Anyway, this investigation did give some results that I’d like to share with you and the community as probably some people may find it useful. After a closer investigation of grafana dashboard, we’ve noticed a correlation between “Commit Latency” metric and the time between workers, so our assumption was that communication with RocksDB is the weak link. According to documentation RocksDB writes update log not only to in-memory memtable, but also log file on SSD and this seems to be a culprit.
At this point, we’ve found that a very similar issue was already discussed here Single Broker commit latency is unreasonably high · Issue #8132 · camunda/zeebe · GitHub, but the problem with this solution is that Falko is using property that is never mentioned in the complete list of properties in the official doc Configuration | Camunda Platform 8. To solve this we’ve found a pull request #5576 that documents an experimental property (it’s been experimental for almost 2 years?).
Probably switching off this piece of functionality is not the best solution as it may affect the resiliency of Zeebe processes, but running a cluster version of Zeebe with replicas may trade off any saved time for a gateway to broker communication and lead to another set of performance issue.
Another option that did help us was “zeebe.client.job.pollinterval”. A default value of 100ms is a bit too high in our case because some workers need 60-80ms, so waiting for 100ms seems a bit wasteful. We’ll keep experimenting, but my guess is that somewhere between 10 and 25ms would be a sweet spot in our case.
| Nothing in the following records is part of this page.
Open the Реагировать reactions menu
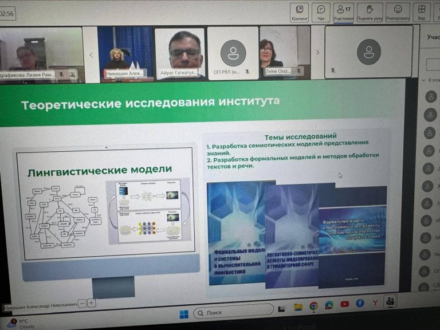440x330 pixels. click(x=398, y=11)
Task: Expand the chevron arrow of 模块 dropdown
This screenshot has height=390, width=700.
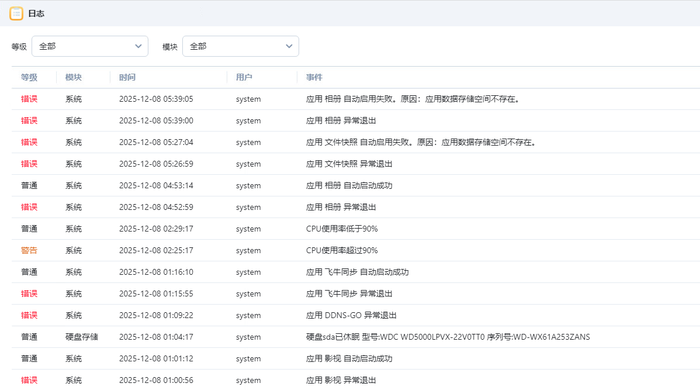Action: [289, 46]
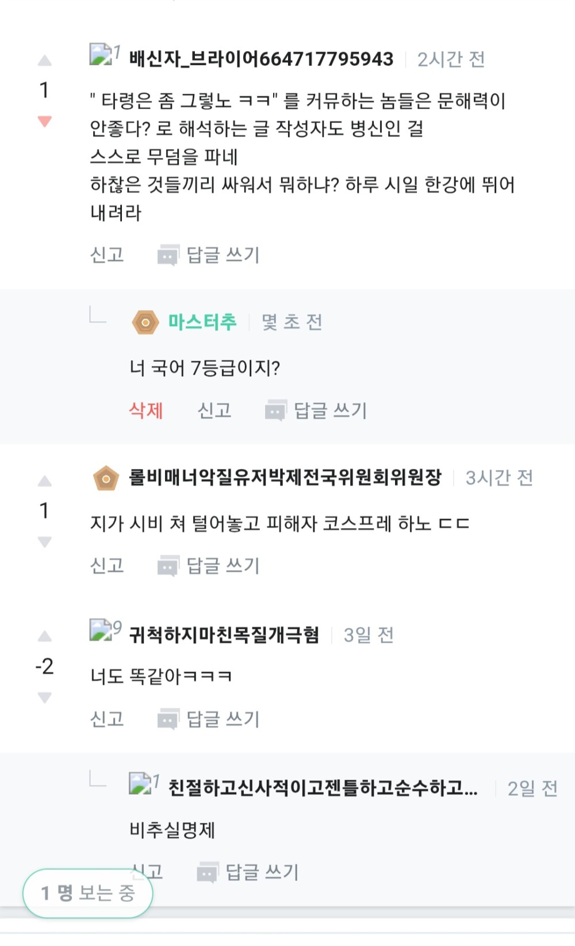Upvote the 귀척하지마친목질개극혐 comment
575x946 pixels.
click(44, 636)
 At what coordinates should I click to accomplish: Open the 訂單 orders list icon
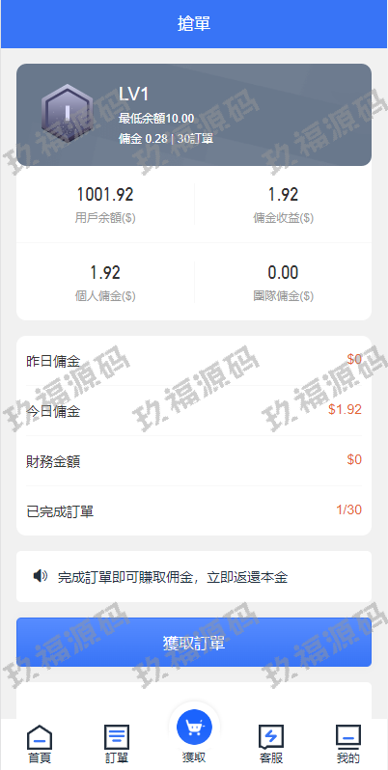pos(117,737)
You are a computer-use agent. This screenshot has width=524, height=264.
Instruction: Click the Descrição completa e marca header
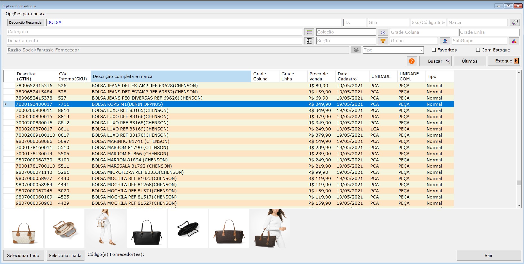[171, 76]
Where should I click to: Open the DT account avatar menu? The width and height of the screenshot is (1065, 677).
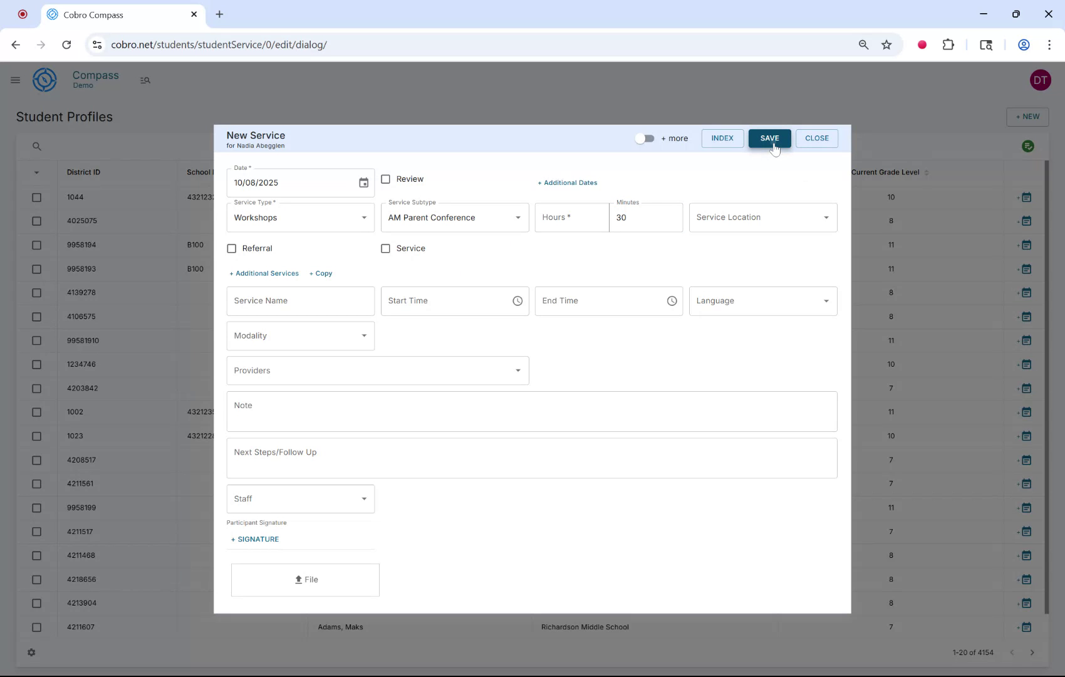[1041, 80]
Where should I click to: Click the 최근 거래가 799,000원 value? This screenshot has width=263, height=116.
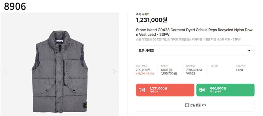click(143, 70)
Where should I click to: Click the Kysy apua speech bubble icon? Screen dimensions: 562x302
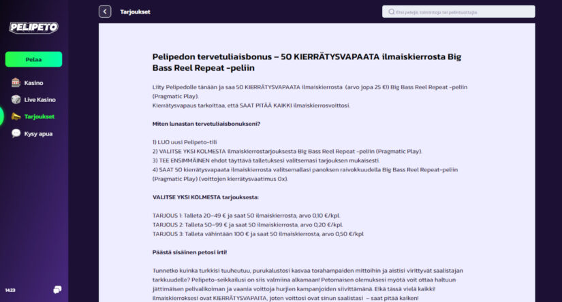[16, 133]
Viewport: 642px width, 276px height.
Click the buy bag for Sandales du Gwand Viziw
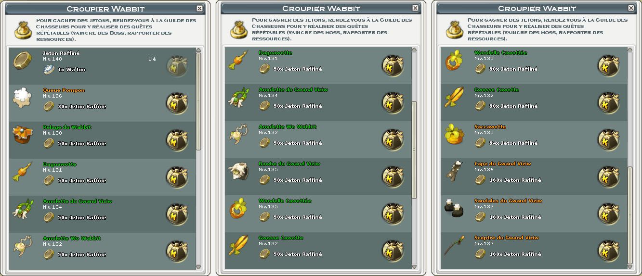[608, 213]
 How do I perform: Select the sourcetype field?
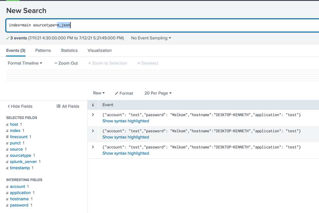pos(20,156)
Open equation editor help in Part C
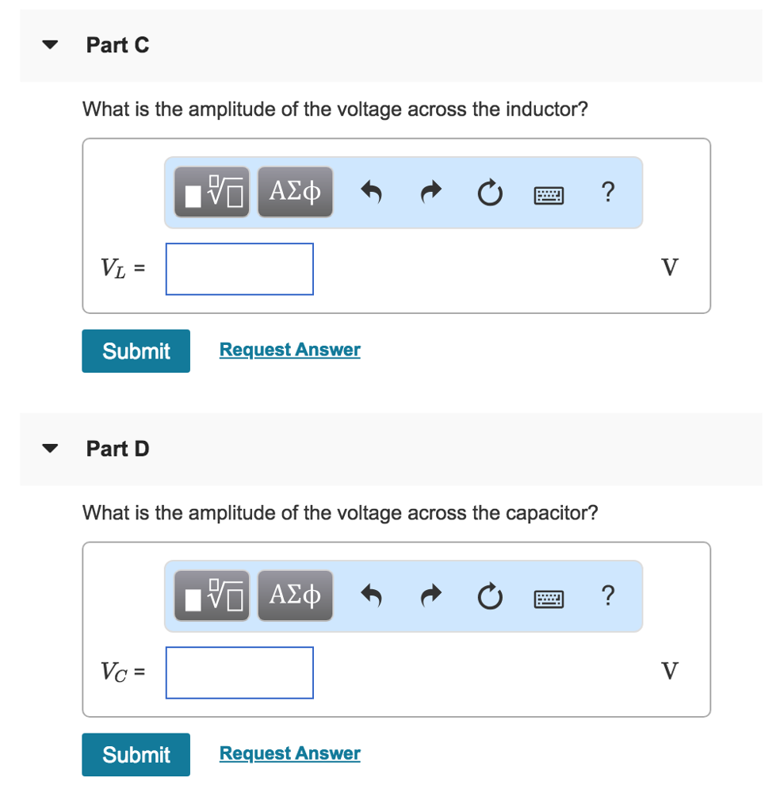 [x=607, y=193]
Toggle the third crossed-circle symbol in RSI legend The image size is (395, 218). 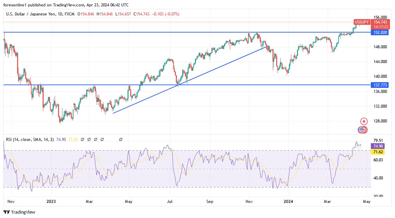coord(96,139)
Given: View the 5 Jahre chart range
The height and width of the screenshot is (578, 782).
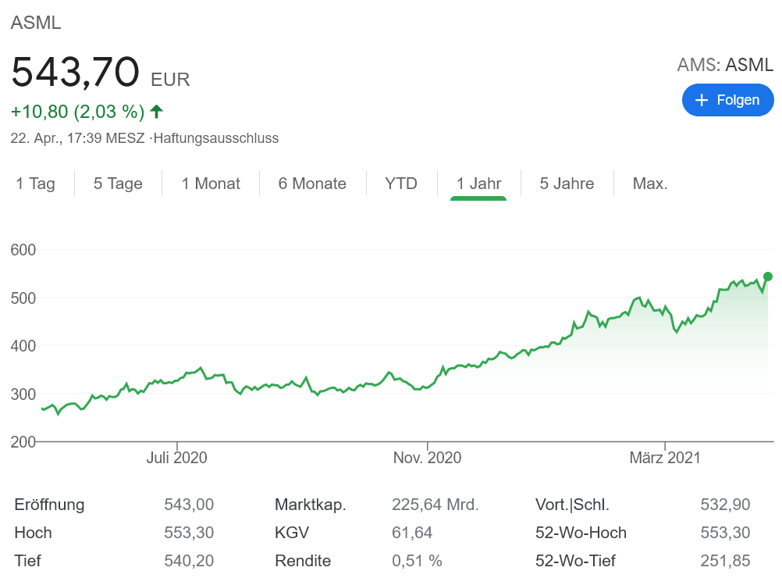Looking at the screenshot, I should coord(567,184).
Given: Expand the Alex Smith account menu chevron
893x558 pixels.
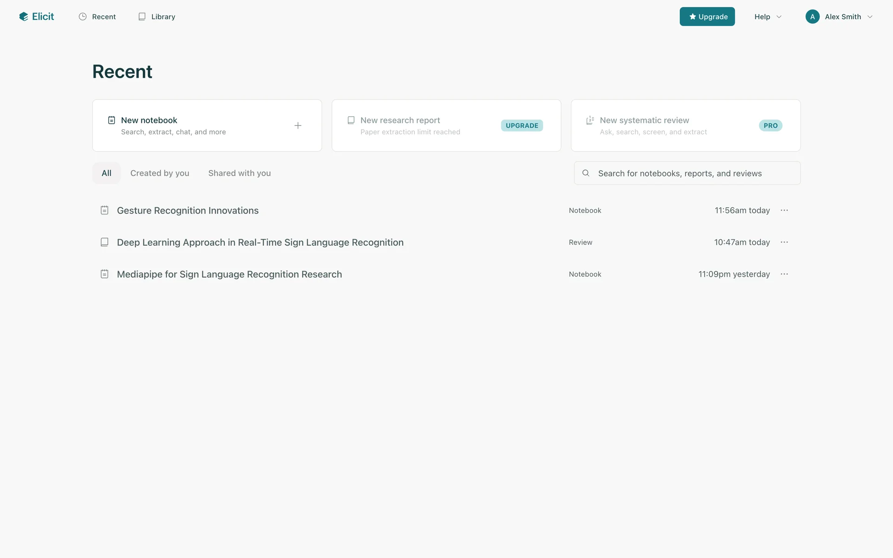Looking at the screenshot, I should 870,17.
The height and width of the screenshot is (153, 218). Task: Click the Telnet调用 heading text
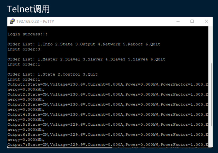(x=28, y=9)
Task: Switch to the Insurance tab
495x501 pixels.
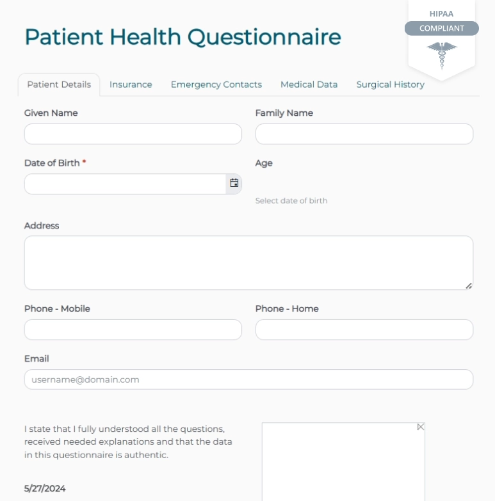Action: click(131, 84)
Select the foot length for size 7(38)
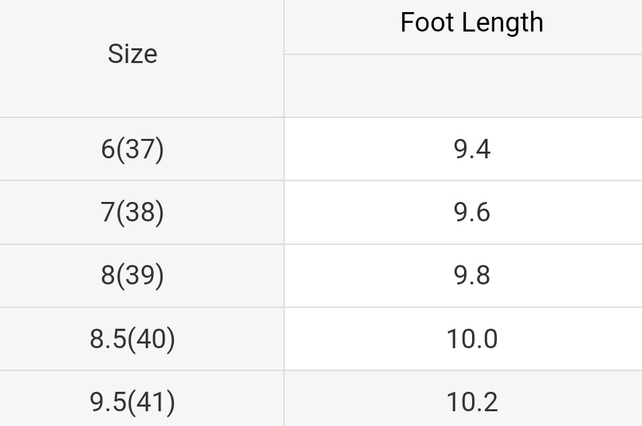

With all these changes we’ve managed to rise efficiency from 10-15% to ~80%. In other words, if the whole process takes ~250ms workers consume ~200ms.
To sum up
- Standalone broker with an embedded gateway may use ssd too extensively and slow down processing. A solution could be a switch to a cluster w/ replication, switching off flushes, or mounting RocksDB file system as tmpfs which is essential a memory
- Decreasing client poll interval to start workers faster
Sorry if my answer is a bit wordy, I’m just trying to be helpful. Please feel free to correct my mistakes above as I’m sure my superficial analysis is not really good for a person who really understands what is happening under the hood.